Le taxi arrive et comme toujours en Israël chacun a une histoire personnelle bien à lui, à raconter. La salle où se tiendra le mariage est assez éloignée, dérékh Menahem Beguin, donc on discute. Comme toujours, il est étonné par la richesse de mon hébreu mais devine bien, à mon accent, que je suis français. Lui est né ici à Tel Aviv de parents égyptiens qui quittèrent les rives du Nil en 1946, deux ans avant la renaissance de l’Etat d’Israël. Le français était leur langue maternelle. Il me demande ce que je fais et je lui réponds. Alors il me prie de lui expliquer les raisons du schisme entre la chrétienté d’orient et celle d’occident. Je lui explique mais lui demande aussi de m’expliquer pourquoi tout est plus compliqué en Israël qu’ailleurs. Son verdict est catégorique : je suis né ici, j’ai grandi ici, il n y a ni culture ni politesse (sic).. Charmant.
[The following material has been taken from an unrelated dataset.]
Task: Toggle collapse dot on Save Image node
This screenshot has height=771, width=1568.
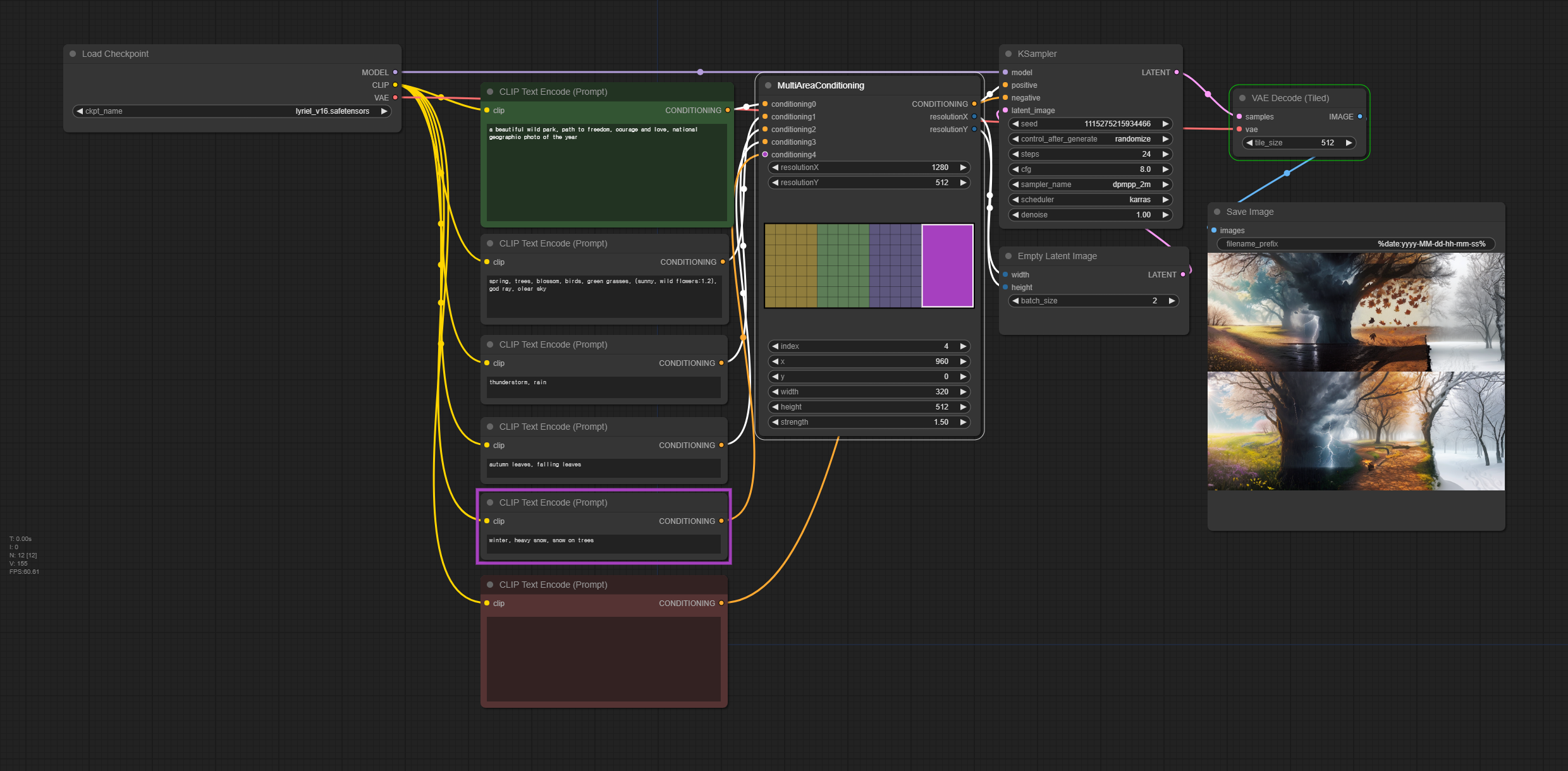Action: tap(1217, 212)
Entre temps nous arrivons sur les lieux du mariage : je passe les contrôles effectués par un jeune russe, très impressionné par ma décoration ; c’est à peine s’il me demande ce que je viens faire ici. Je lui demande en hébreu où se passe le mariage ; il s’incline respectueusement et me répond bien. Nous trouvons grâce à lui.

Vous avez une idée de comment se déroule un mariage en Israël. Il ne sert à rien d’arriver à l’heure : le rabbin est en retard, la mariée est attendue ou se fait attendre, les beaux parents cherchent leur voie, etc.. Mais comme toute la famille est là, on ne s’ennuie guère et j’embrasse plus d’une douzaine de cousins et de cousines, plus vues depuis très longtemps.

Le dîner est chaleureux et convivial. Tout se passe très bien, les mariés sont beaux et heureux de vivre. On rentre à l’hôtel. Mais la brume qui est devenue un épais brouillard pose problème Et le lendemain commence enfin notre visite dans cet extraordinaire marché aux puces de Tel Aviv / Yafoh, un peu à l’orientale.

Je demande au chauffeur de taxi comment il va, il me répond par une tirade contre les spéculateurs fonciers de France qui trustent tous les logements, les rendant hors de portée pour l’Israélien moyen. Je lui réponds que je comprends et que mon salaire de fonctionnaire ne me permet pas de nourrir des projets immobiliers sur place. Lui aussi s’étonne de mon hébreu et est convaincu de mon statut professoral, or chacun sait que tous les universitaires sont plutôt pauvres.. Je lui demande ce qui se passe dans ce chouk ha-pichpouchim, il me répond ; tu y trouves tout ce que tu cherches et même ce que tu ne cherches pas. Je lui dis que je connais cette vieille ville de Yafoh (Jaffa) que notre ambassadeur y possède sa résidence officielle et qu’à l’origine c’était une ville arabe. Il me répond : aujourd’hui il y a 75% de juifs et 25% d’Arabes. Intéressant !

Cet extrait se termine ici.